The interesting line in Anthropic’s post is not the headline figure. It is the price per million input tokens at the long-context tier, which dropped enough to make whole-codebase prompts a default rather than a stunt. OpenAI’s evaluation work the same morning was the giveaway: when a lab spends a launch day publishing benchmarks rather than parameter counts, they think the next argument will be about reliability, not capacity.

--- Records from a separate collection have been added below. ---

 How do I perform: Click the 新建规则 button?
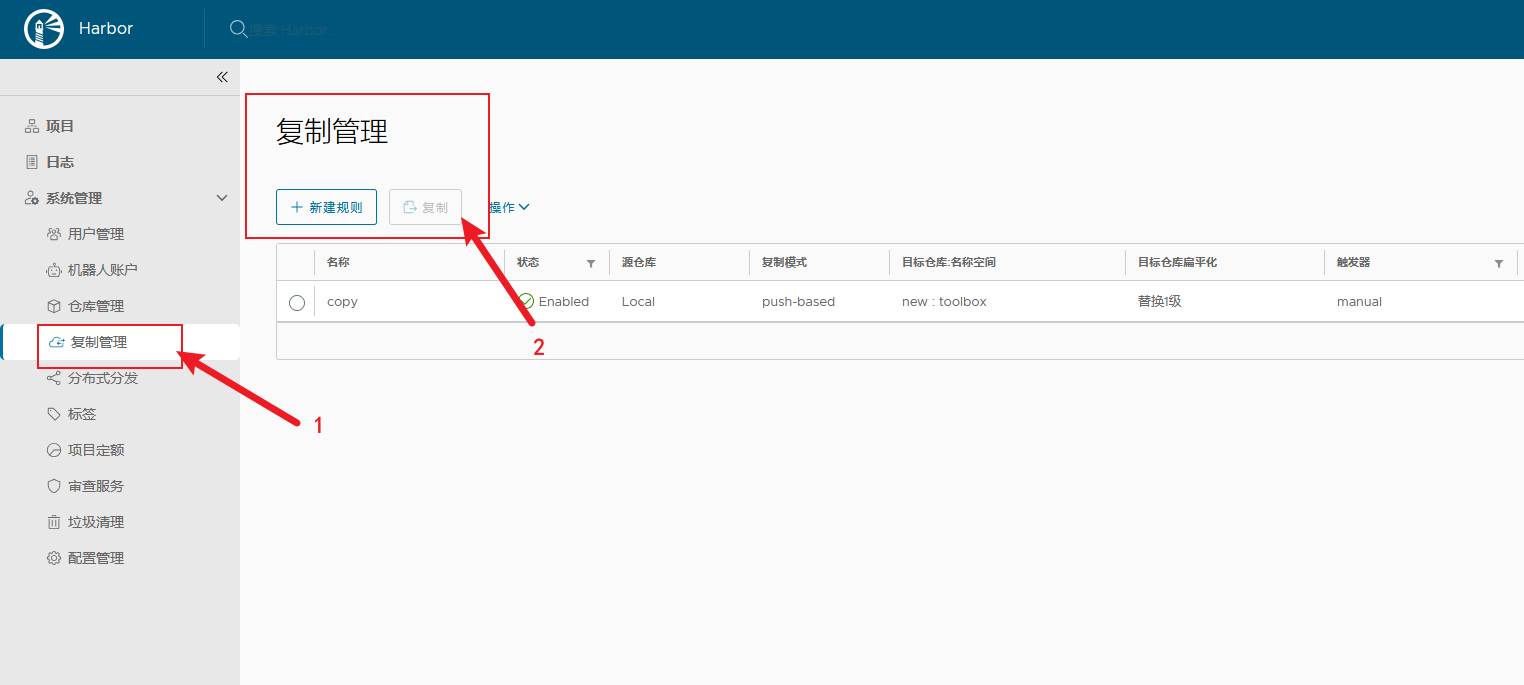[x=326, y=207]
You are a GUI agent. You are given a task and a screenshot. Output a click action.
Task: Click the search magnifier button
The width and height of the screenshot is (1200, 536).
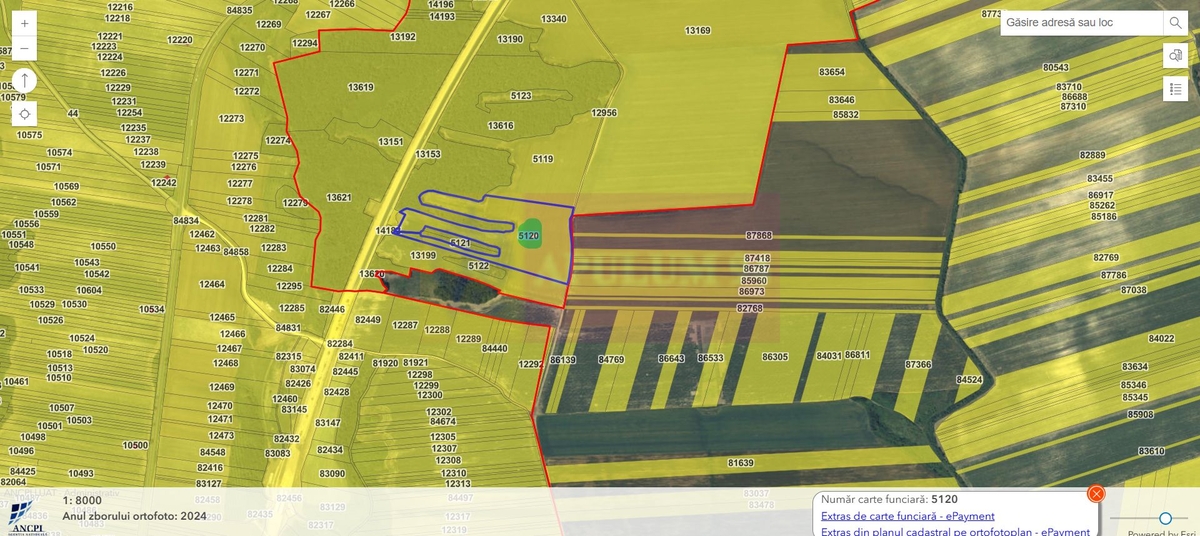pyautogui.click(x=1175, y=23)
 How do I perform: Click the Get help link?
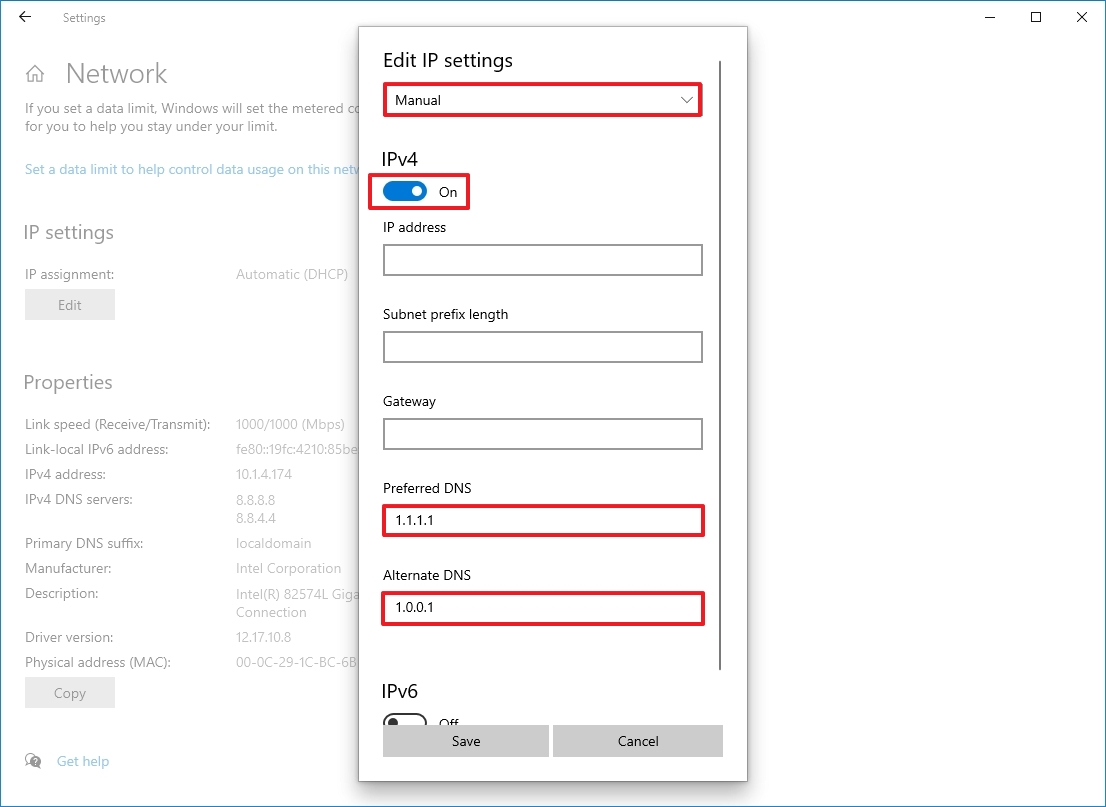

That argument is already in progress. Nathan Lambert spent the weekend pointing out the obvious: long context is not memory, and pretending otherwise has been the quiet failure mode of every multi-day agent demo. Recall at 800K tokens is not recall at 8K with more rope. The labs that win the second half of this year will be the ones whose long-context retrieval degrades gracefully rather than dropping off a cliff at the 60 percent mark.

The second-order effect

If a million tokens of input is suddenly cheap and reliable, the natural shape of a Claude or Gemini deployment shifts. The prompt becomes the database. Retrieval pipelines that exist to keep a 32K window honest start to look like premature optimisation, the way local-disk swap looked premature once RAM got cheap. That does not make vector stores obsolete — some workloads still want them — but it does change the default architecture diagram from "embed everything, retrieve a slice" to "drop everything in, let the model sort it out."

We will know the shift has taken hold when the next round of agent frameworks stops shipping a retrieval module out of the box.